(1.) Heard Mr. B.M. Deka, learned counsel for the appellant. Also heard Ms. A. Begum, learned Addl. P.P., Assam. No one appears for the respondent No.2, though office note dtd. 18/3/2025 states that service report has been received from the O/c of the Garchuk Police Station, West Guwahati, to the effect that notice had been duly served on the respondent no.2.
(2.) This criminal appeal has been filed under Sec. 374(2) of the Cr.P.C. against the impugned judgment and order dtd. 4/12/2023 (which has been incorrectly mentioned as 4/11/2023), passed by the Court of the learned Addl. Sessions Judge-cum-Special Judge (POCSO), Kamrup(M) in Sessions Case No.300/2017, by which the appellant had been convicted under Sec. 4 of the POCSO Act, 2012 and sentenced to undergo rigorous imprisonment for 25 years and to pay a fine of Rs.10,000.00, in default, to undergo simple imprisonment for 3 months, for raping a 7 year old girl.
(3.) The learned counsel for the appellant submits that the evidence of the victim (PW-2) does not state that the appellant's private parts had been inserted/penetrated the private parts of the victim. Further, there was no evidence given by the victim that the appellant had manipulated any part of the body of the victim to cause penetration into the private parts of the victim. As such, when there was no evidence given by the victim which could attract the provisions of Sec. 3 of the POCSO Act, 2012, the learned Trial Court could not have convicted the appellant for penetrative sexual assault under Sec. 4 of the POCSO Act.
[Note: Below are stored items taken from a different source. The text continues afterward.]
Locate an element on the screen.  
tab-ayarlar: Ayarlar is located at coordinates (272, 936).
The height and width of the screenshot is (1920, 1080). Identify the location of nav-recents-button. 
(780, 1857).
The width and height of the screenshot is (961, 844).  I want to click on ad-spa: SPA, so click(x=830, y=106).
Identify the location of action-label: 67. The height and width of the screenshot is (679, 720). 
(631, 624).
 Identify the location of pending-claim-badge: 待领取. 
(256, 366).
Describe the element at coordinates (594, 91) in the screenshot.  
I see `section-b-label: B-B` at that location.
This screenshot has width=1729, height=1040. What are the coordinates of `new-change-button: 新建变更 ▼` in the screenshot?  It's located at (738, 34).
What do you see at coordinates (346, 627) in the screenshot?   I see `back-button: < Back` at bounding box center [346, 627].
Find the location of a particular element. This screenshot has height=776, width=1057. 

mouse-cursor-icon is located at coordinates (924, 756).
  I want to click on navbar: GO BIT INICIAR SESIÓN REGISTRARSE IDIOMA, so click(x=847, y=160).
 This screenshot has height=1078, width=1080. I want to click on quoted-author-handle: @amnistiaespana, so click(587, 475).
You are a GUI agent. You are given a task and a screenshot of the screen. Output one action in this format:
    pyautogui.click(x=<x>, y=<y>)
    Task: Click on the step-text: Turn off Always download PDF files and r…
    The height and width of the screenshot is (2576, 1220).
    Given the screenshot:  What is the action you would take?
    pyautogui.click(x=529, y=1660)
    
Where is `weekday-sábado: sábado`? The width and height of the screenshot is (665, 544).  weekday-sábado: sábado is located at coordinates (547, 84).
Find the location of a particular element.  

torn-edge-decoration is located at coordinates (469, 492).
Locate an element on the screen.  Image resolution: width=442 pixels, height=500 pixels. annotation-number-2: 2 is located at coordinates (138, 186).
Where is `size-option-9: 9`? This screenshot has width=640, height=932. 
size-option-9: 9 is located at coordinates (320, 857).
He submits that the evidence recorded by the learned Trial Court could have, at best, resulted in the conviction of the appellant under Sec. 10 of the POCSO Act, 2012, inasmuch as, the victim had testified to the effect that the appellant lay on top of the victim. He submits that there was no evidence to show that the appellant and the victim were naked at that time. As the appellant had apparently raised an alarm, the appellant had fled from the place of occurrence.